Some banks have begun to modify mortgages on their own, extending the length, or lowering the interest rate. But the banks won't reveal how many mortgages they've modified. Shiller said mortgage contracts should be more sophisticated to protect people from risk.
"We want a mortgage whose payment goes down in bad times and they go down automatically," Shiller said. "You don't have to go and fill out forms from a bank; you don't have to say anything. It's common sense, actually."
The Treasury Department has floated the idea of adopting a 4.5 percent mortgage rate for buyers. But a growing number of economists say it will take much more than that to reinvigorate the market.

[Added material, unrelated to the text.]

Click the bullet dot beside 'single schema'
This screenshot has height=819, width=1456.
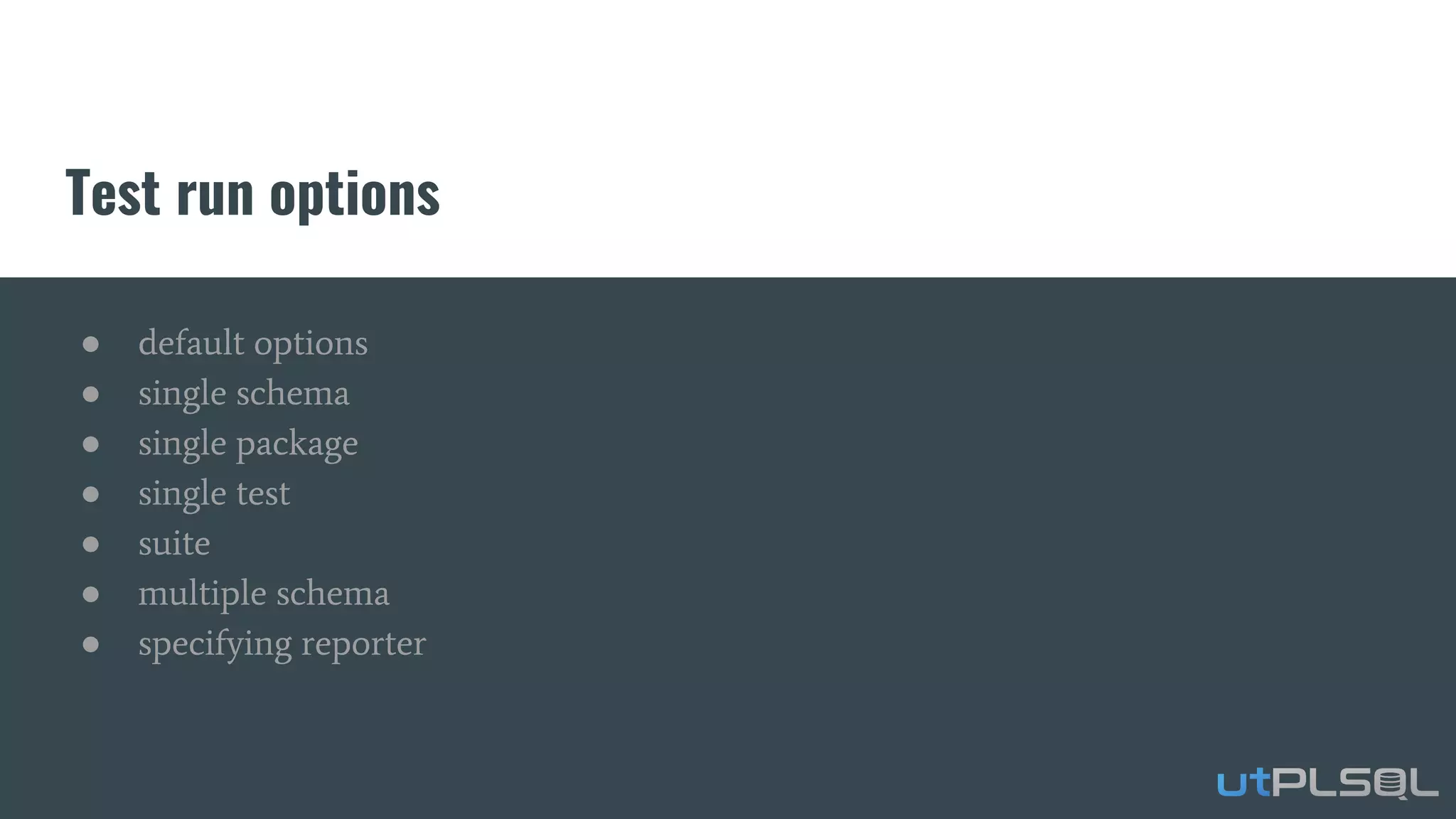tap(90, 395)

Some suggest the Obama administration extend that 4.5 percent mortgage rate to homeowners on the brink and to the people who have been making their payments. In other words, everyone.
"You should extend the 4.5 percent mortgage rate to anyone in the U.S. who is current on the mortgage. These are heroes and heroines," said Jonathan Laing, senior editor for Barron's magazine. "They didn't game the system. I propose we buy the bad guys out, but let's reward the good people, too."
Laing argued that, even though lowering mortgage rates would cost $150 billion, that is far less than the hundreds of billions being spent in Washington and elsewhere to fix the economy. The Obama team is aware of the proposal and others like it, but has yet to offer details of its own.
But homeowners like the Hirschis are looking to Washington to act quickly, before their home -- their most valuable asset -- keeps depreciating in value.
"This was our first real home," Betty Hirschi said. "We still love our house. It's a beautiful home; we just wish it was worth what we paid for it."
Even homeowners who have done everything right are now paying a price.